MELBOURNE, Australia — In a pilot study in Denmark, AIDS researchers seeking to cure HIV with a one-two punch got an early hint the approach may work by successfully using an old cancer drug to kick the virus out of hiding.
Researchers from Aarhus University gave the medicine romidepsin to six HIV-infected people in an effort to rouse the virus from the so-called reservoirs where it sleeps. It worked: Infusions of the drug woke the virus up and caused it to start reproducing, a step that may allow the immune system to clear it, according to results reported Tuesday at an International AIDS Conference in Melbourne.

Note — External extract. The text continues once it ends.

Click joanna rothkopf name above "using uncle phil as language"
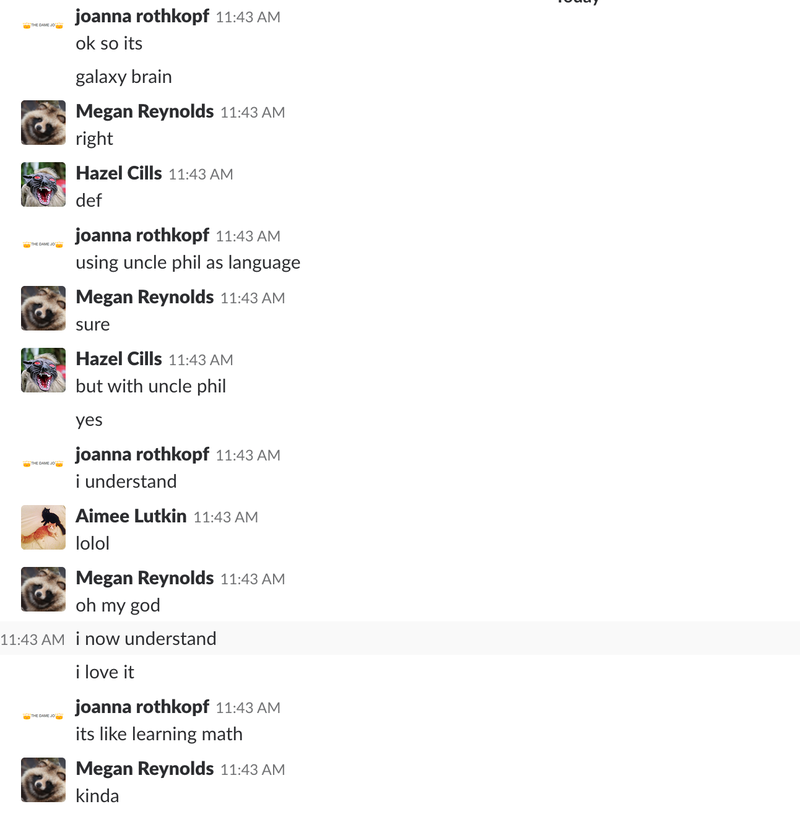[x=142, y=235]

Antiretroviral pills can keep the virus in check but don’t eliminate it from hidden reservoirs deep in the body. Studies show that when patients stop taking their meds, the virus proliferates from the reservoirs, forcing them to resume treatment. Bionor Pharma, based in Oslo, is studying romidepsin as part of a “kick-and-kill” approach to curing HIV in which romidepsin kicks HIV out of hiding before another drug called Vacc-4x would prompt the immune system to kill it.
“It’s still just another step toward something that may end up being a cure for HIV, so it’s a step in the right direction,” co-author Ole Schmeltz Sogaard, a senior researcher in the department of infectious diseases at Aarhus University Hospital, said in Melbourne.